# TO DO:
Would you copy the line that includes "Task: Open the Media library icon" and every line that follows it, down to the last line of the listing below, exactly as they stand?

-----

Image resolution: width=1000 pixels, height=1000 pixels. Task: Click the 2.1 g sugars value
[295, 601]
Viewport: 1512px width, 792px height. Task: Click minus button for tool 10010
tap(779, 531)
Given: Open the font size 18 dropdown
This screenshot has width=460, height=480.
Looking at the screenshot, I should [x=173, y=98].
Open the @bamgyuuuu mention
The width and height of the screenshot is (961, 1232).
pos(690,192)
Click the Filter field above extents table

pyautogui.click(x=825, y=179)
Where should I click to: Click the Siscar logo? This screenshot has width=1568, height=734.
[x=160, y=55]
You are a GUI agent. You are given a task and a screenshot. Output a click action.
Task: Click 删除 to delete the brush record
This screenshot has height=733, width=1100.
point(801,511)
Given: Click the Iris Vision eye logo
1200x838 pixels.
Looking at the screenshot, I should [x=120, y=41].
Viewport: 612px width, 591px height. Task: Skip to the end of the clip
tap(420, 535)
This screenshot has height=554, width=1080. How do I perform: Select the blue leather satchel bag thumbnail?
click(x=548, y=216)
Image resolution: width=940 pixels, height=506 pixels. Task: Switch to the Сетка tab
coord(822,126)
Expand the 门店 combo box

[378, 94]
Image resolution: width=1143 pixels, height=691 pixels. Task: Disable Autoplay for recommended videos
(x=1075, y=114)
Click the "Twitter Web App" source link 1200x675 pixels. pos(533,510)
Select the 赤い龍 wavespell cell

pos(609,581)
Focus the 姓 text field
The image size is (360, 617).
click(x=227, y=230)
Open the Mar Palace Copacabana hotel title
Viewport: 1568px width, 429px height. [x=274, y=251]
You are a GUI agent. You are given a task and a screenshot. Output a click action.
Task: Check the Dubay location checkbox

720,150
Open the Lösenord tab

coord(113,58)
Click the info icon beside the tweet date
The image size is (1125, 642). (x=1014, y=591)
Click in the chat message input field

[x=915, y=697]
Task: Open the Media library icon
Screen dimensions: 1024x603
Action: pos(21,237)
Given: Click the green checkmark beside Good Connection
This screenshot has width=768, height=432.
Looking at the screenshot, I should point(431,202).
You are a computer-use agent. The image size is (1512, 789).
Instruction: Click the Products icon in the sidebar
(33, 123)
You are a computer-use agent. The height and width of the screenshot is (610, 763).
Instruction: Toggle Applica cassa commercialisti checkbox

-----

# ANSWER BOX:
Task: Open the Media library icon
Screen dimensions: 1024x603
Action: pos(21,237)
Given: Click the green checkmark beside Good Connection
This screenshot has width=768, height=432.
Looking at the screenshot, I should point(431,202).
You are a computer-use agent. The image size is (1512, 789).
Instruction: Click the Products icon in the sidebar
(33, 123)
You are a computer-use agent. The height and width of the screenshot is (610, 763).
Instruction: Toggle Applica cassa commercialisti checkbox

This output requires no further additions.